Erich Kästner: Neue Wege zu einem bekannten Autor

Eigentlich wollten wir den 120. Geburtstag von Erich Kästner zum Anlass nehmen, um hier endlich auch einmal eines seiner Kinderbücher direkt vorzustellen. Dann sind wir bei unserer Recherche aber auf so viele spannende – uns noch gänzlich unbekannte – Details über sein Leben, Schaffen und sein Werk gestoßen, dass wir sie an dieser Stelle hier gern teilen möchten. Die Bücher sollen dabei aber natürlich trotzdem nicht zu kurz kommen – zumal der Atrium Verlag im letzten Jahr sämtliche seiner Titel mit einem neuen, weißen Gewand versehen und neu ausgestattet hat.

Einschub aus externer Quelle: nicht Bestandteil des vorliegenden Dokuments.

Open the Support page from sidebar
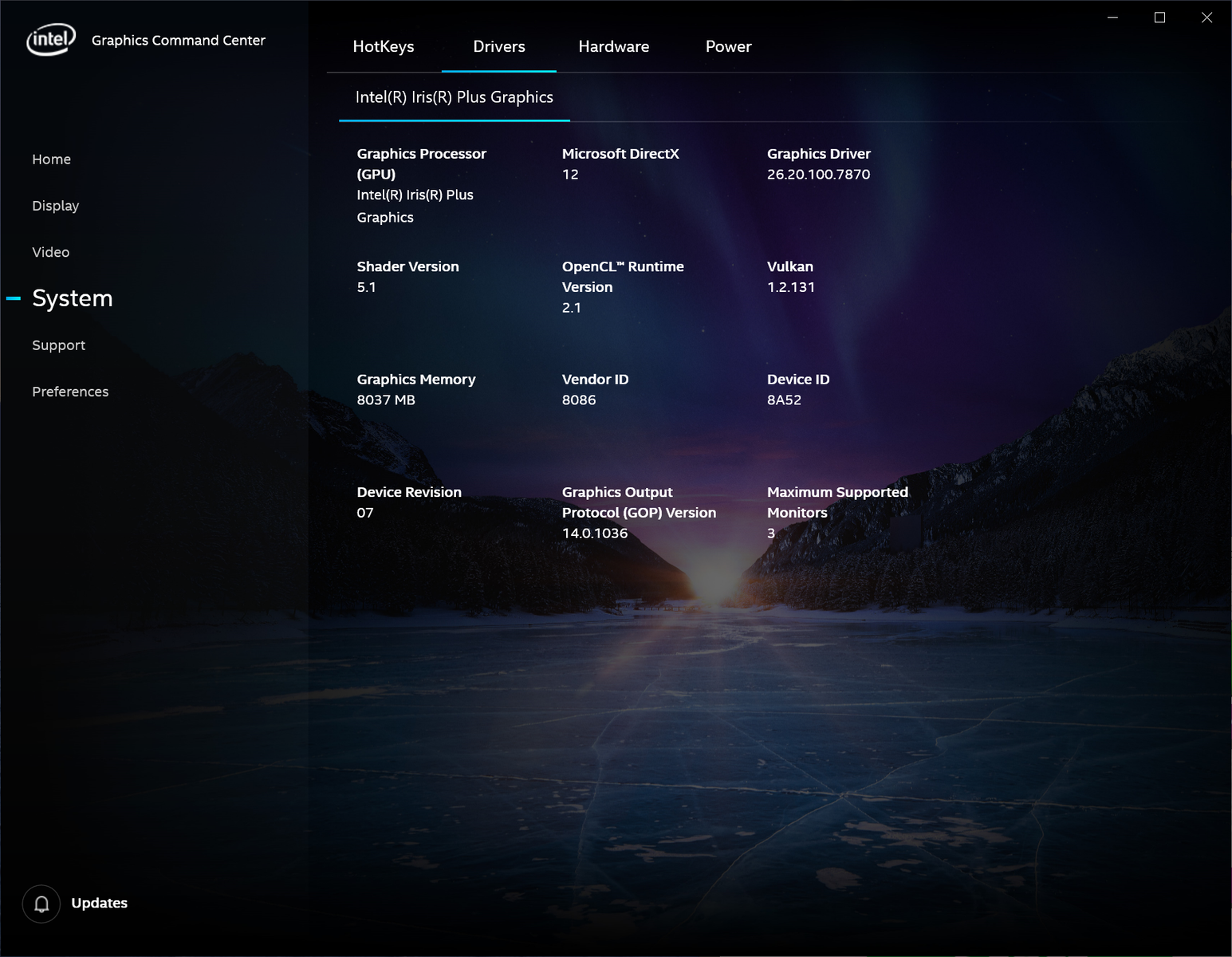This screenshot has width=1232, height=957. click(58, 345)
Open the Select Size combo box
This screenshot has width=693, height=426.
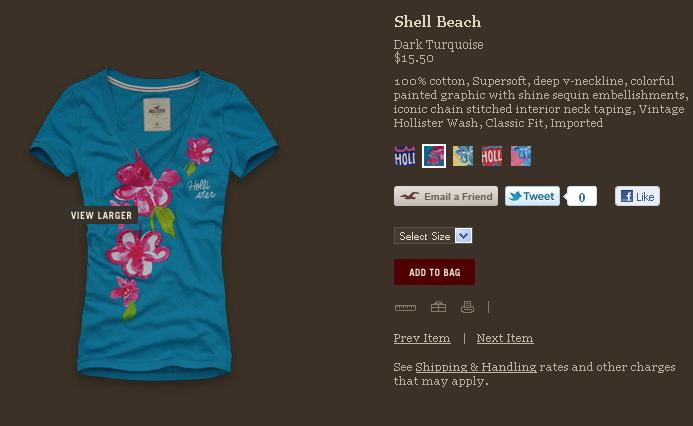[433, 236]
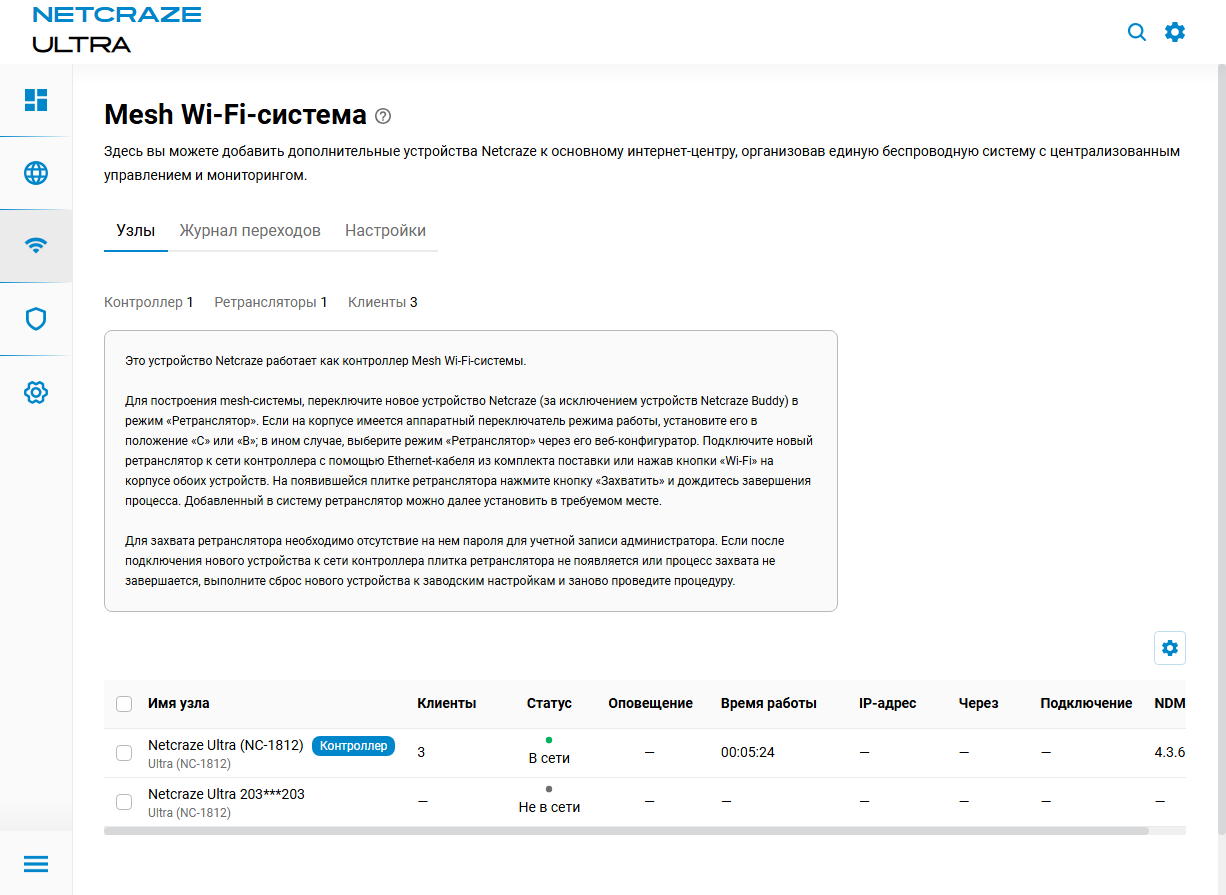Filter by Ретрансляторы 1
The width and height of the screenshot is (1226, 895).
[270, 302]
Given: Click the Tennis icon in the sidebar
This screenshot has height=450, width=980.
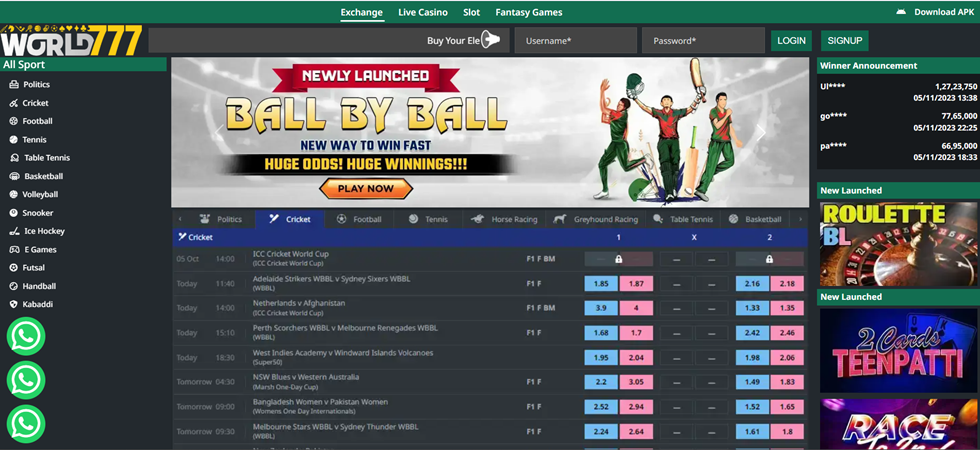Looking at the screenshot, I should [x=13, y=140].
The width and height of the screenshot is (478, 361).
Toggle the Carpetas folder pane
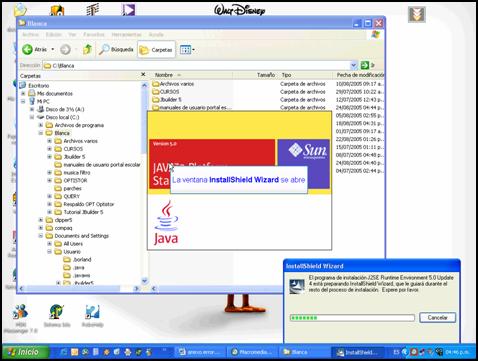coord(156,50)
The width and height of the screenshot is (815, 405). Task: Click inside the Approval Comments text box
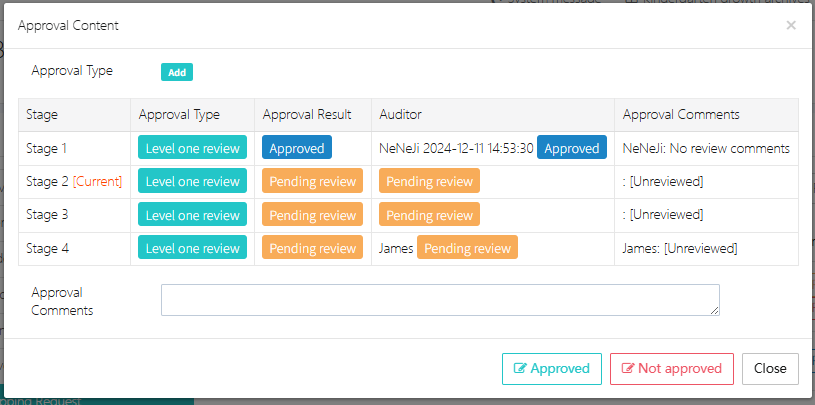[x=440, y=300]
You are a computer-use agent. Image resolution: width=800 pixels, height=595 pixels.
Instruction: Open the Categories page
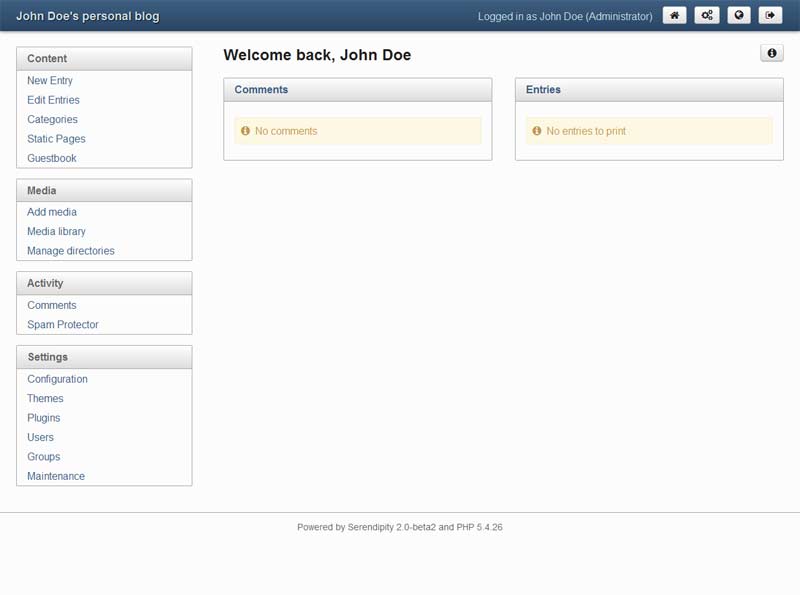[52, 120]
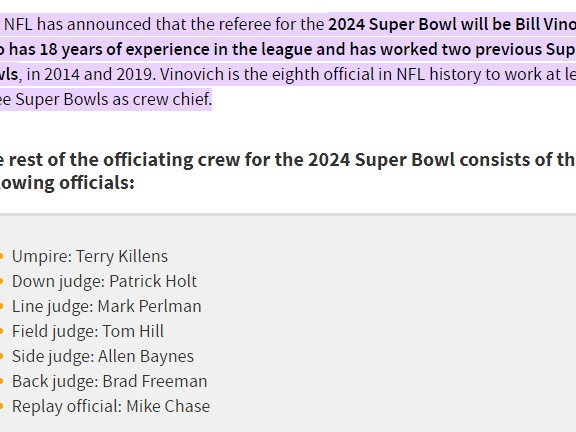The height and width of the screenshot is (432, 576).
Task: Click the words "Mark Perlman" in the list
Action: [x=150, y=306]
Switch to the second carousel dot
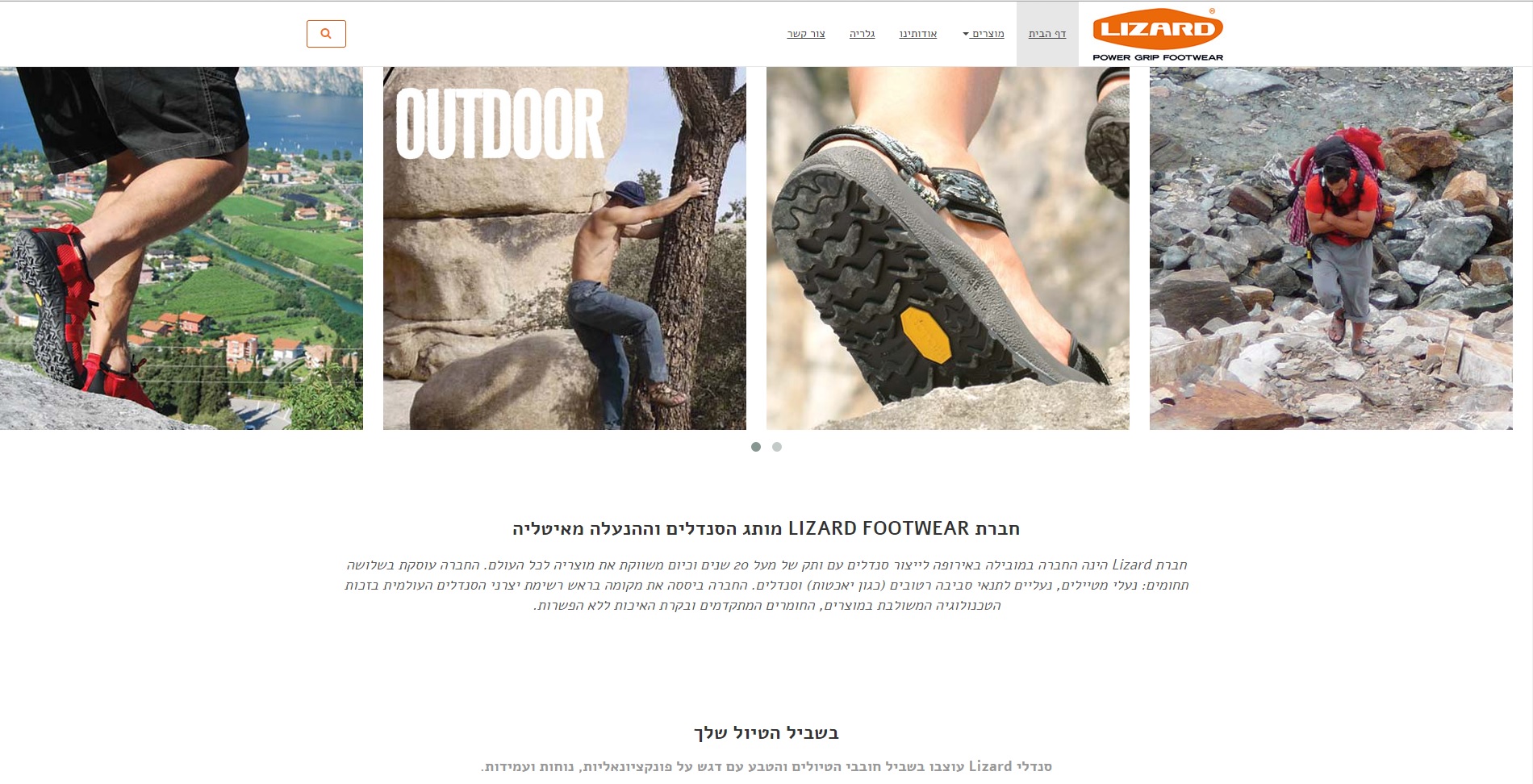The height and width of the screenshot is (784, 1533). 777,447
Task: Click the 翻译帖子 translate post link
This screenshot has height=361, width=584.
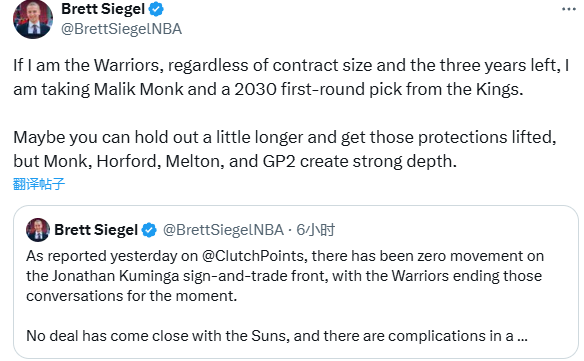Action: [39, 184]
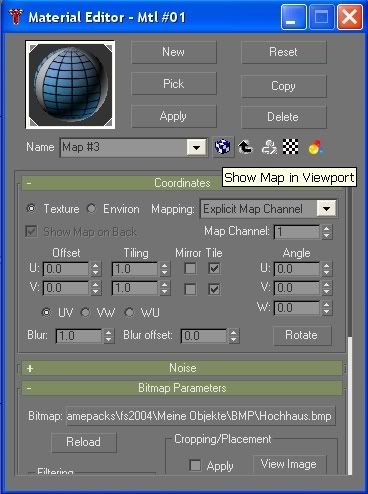
Task: Select the Environ radio button
Action: point(91,209)
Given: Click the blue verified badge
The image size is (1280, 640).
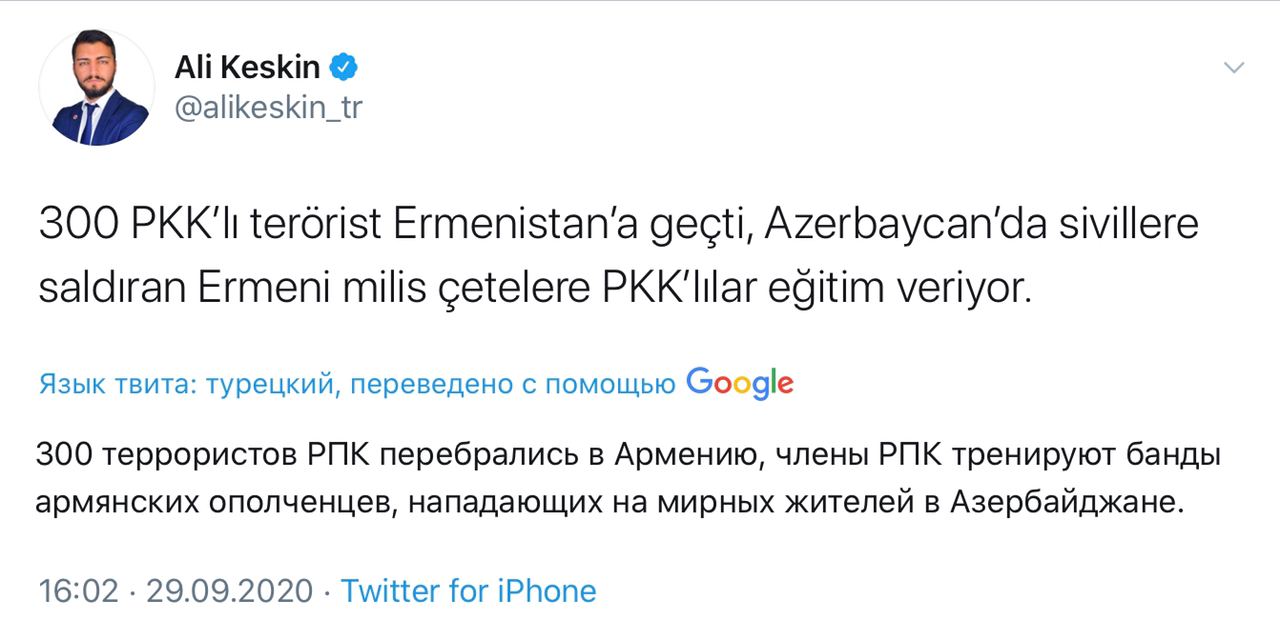Looking at the screenshot, I should pos(345,68).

Denkmal zu Ehren Erich Kästners vor der Villa Augustin in Dresden, das den Schriftsteller als Heranwachsenden zu Besuch bei seinem Onkel Franz Augustin zeigt.

In Dresden gibt es viele Ecken, an denen einem Erich Kästner noch immer begegnet. Mal nicht zu übersehen in Form eines Denkmals an einem Ort seiner Kindheit, ein anderes Mal ganz überraschend auf Schautafeln, während man am Wochenende in Kästners alter Schule, die heute den kassenärztlichen Notfalldienst beherbergt, wartend die Gänge entlang geht. Oder aber man passiert mit der Straßenbahn eher unbewusst sein Geburtshaus auf der Königsbrücker Straße.

In den vergangenen Wochen dürfte die Wahrscheinlichkeit, dem Autor in der Stadt zu begegnen, sogar noch um einiges höher gewesen sein. Da gab es Büchertische in fast jeder Buchhandlung, Sonderveranstaltungen in Kinos und Bibliotheken, sogar ein Flash-Mob zu Ehren Kästners und ein ganzes Museumsfestival, das auch in den kommenden Wochen noch weiter fortgesetzt werden soll, wurden organisiert. Die Stadt Dresden ehrt den Schriftsteller, der einst auch sie so sehr geehrt hat und ihr sogar ein ganzes Buch gewidmet hat. Ein Buch über seine Kindheit – seine Kindheit in Dresden.

Als ich ein kleiner Junge war von Erich Kästner und illustriert von Horst Lemke, 1957 erstmals erschienen im Atrium Verlag, Neuauflage 2018 mit einer Coverillustration von Isabel Kreitz.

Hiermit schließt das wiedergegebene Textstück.